Le 26/02/2026, la division d’opposition rend la décision suivante
DÉCISION :
1. L’opposition n° B 3 240 564 est accueillie pour tous les produits contestés.
2. La demande de marque de l’Union européenne n° 19 145 977 est rejetée dans son intégralité.
3. La demanderesse supporte les frais, fixés à 620 EUR.
MOTIFS
Le 26/05/2025, l’opposante a formé opposition à l’encontre de tous les produits de la demande de marque de l’Union européenne n° 19 145 977 « Bien Ring » (marque verbale).
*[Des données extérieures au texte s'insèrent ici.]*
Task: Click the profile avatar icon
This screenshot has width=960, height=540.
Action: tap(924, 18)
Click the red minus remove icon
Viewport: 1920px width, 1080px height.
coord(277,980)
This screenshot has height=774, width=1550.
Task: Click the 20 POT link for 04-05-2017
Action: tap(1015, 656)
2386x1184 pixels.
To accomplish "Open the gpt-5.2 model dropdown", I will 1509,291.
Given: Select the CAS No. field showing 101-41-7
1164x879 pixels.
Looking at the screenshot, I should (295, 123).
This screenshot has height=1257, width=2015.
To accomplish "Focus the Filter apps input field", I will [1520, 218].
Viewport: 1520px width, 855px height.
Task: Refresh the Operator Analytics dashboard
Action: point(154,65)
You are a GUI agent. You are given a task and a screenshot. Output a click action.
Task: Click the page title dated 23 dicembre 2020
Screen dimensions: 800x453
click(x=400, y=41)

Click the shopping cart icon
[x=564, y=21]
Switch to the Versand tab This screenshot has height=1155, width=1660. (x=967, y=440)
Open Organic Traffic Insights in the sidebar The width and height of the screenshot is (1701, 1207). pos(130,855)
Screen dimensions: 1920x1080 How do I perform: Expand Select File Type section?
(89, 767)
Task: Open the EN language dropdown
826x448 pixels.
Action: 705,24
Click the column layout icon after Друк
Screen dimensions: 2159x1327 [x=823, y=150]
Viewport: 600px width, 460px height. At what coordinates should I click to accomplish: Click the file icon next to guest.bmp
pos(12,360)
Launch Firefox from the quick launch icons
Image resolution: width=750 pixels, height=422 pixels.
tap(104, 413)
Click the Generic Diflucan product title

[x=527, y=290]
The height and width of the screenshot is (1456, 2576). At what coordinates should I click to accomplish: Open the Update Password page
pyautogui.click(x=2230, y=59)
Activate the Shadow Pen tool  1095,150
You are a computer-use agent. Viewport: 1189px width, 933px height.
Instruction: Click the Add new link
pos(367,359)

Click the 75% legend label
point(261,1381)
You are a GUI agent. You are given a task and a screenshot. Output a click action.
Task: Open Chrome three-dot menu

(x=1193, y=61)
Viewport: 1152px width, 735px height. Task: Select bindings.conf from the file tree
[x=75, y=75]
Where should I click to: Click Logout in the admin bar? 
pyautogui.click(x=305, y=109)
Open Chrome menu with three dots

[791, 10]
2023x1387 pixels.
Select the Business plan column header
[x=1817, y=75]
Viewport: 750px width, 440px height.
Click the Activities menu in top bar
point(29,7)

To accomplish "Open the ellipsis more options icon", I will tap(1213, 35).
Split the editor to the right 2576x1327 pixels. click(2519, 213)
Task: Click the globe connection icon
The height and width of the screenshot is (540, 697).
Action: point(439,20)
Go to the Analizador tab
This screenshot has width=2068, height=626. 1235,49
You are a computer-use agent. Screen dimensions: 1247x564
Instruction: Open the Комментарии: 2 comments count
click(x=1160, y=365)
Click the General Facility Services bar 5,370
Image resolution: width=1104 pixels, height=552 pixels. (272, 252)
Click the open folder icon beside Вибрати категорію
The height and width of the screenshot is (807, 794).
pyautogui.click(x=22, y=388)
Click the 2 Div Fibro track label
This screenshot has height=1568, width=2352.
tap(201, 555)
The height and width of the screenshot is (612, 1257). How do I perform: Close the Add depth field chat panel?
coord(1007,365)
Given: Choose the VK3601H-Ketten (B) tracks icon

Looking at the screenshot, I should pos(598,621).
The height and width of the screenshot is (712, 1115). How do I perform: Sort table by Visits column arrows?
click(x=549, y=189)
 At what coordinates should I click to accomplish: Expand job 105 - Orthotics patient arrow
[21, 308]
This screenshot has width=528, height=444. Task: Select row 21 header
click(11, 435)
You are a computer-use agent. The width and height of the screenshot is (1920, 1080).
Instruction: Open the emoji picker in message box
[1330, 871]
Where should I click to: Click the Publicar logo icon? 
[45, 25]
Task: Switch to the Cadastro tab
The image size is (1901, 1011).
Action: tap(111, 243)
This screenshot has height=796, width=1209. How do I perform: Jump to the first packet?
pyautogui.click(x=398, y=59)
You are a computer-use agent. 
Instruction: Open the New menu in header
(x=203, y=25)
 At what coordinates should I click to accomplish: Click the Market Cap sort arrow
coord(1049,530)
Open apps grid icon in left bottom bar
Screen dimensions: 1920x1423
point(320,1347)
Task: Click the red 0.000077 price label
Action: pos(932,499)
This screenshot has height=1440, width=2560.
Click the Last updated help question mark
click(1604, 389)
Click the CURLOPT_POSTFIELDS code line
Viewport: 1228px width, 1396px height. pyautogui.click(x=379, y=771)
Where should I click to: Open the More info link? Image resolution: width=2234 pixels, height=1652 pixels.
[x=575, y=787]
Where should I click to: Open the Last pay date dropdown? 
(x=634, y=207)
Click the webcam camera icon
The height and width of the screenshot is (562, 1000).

L’opposition est fondée, entre autres, sur l’enregistrement de marque de l’Union européenne n° 17 995 321 « RING » (marque verbale) pour lequel l’opposante a invoqué l’article 8, paragraphe 1, sous b), du RMUE.
RISQUE DE CONFUSION – ARTICLE 8, PARAGRAPHE 1, SOUS B), DU RMUE
Conformément à l’article 8, paragraphe 1, sous b), du RMUE, un risque de confusion existe s’il y a un risque que le public puisse croire que les produits ou services en cause, en supposant qu’ils portent les marques en question, proviennent de la même entreprise ou, le cas échéant, d’entreprises économiquement liées. L’existence d’un risque de confusion dépend de l’appréciation globale de plusieurs facteurs qui sont interdépendants. Ces facteurs comprennent la similitude des signes, la similitude des produits et services, le caractère distinctif de la marque antérieure, les éléments distinctifs et dominants des signes en conflit, et le public pertinent.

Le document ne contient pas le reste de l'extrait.